▸ Text and item location entries:

— Start —

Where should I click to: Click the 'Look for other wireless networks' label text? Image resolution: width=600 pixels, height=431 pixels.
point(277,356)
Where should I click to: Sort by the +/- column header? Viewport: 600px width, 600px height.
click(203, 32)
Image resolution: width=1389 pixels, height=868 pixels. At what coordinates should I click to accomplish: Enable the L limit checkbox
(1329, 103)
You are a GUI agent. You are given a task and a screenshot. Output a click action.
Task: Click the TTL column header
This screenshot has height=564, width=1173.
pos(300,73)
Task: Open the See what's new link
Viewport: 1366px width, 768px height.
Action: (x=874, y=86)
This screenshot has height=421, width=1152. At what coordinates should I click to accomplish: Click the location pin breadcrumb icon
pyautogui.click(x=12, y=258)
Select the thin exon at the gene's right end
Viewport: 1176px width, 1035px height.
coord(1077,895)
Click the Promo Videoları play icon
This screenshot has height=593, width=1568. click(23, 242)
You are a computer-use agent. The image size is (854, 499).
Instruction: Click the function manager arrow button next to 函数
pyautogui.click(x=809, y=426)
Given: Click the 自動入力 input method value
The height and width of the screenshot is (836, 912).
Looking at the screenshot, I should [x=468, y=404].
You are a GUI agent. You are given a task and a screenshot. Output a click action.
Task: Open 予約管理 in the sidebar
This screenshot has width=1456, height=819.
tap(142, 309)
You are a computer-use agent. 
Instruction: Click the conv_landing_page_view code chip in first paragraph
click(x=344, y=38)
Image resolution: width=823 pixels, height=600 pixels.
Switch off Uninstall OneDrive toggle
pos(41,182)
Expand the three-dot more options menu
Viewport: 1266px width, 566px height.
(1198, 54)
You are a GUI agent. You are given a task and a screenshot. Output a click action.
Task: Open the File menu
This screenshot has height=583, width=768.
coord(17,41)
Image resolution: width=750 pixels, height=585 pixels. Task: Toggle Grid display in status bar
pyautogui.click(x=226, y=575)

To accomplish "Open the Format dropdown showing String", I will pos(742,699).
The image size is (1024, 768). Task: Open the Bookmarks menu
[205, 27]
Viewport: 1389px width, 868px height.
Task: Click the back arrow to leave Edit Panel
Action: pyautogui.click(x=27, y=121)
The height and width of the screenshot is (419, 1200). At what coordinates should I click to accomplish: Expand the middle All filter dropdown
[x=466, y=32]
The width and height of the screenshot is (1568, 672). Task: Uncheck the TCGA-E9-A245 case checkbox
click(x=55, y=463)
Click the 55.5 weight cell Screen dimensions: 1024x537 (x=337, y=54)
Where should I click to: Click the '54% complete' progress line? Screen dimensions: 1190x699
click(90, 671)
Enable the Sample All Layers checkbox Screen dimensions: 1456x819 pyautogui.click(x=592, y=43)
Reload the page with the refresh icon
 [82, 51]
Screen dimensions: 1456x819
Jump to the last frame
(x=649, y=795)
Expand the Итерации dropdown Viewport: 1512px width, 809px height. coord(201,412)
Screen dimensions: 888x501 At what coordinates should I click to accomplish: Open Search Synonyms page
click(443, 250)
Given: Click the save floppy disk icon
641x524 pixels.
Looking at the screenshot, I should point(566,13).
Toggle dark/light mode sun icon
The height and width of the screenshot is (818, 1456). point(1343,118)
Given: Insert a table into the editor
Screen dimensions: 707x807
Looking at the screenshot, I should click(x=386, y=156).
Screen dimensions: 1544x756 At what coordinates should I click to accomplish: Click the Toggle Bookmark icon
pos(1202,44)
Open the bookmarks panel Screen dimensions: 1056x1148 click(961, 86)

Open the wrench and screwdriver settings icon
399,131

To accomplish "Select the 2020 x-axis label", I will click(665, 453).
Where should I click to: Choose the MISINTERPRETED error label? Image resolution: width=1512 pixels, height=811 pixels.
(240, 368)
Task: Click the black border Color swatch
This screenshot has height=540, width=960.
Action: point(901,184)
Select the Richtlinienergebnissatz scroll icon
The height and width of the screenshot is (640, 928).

— End —

▸ AIM OF THE TASK:
Retype, without any change, the stretch of records from the line containing "Click the Promo Videoları play icon" through the line containing "tap(142, 309)".

▸ ANSWER BELOW:
Click the Promo Videoları play icon
This screenshot has height=593, width=1568. click(23, 242)
You are a computer-use agent. The image size is (854, 499).
Instruction: Click the function manager arrow button next to 函数
pyautogui.click(x=809, y=426)
Given: Click the 自動入力 input method value
The height and width of the screenshot is (836, 912).
Looking at the screenshot, I should [x=468, y=404].
You are a GUI agent. You are given a task and a screenshot. Output a click action.
Task: Open 予約管理 in the sidebar
This screenshot has width=1456, height=819.
tap(142, 309)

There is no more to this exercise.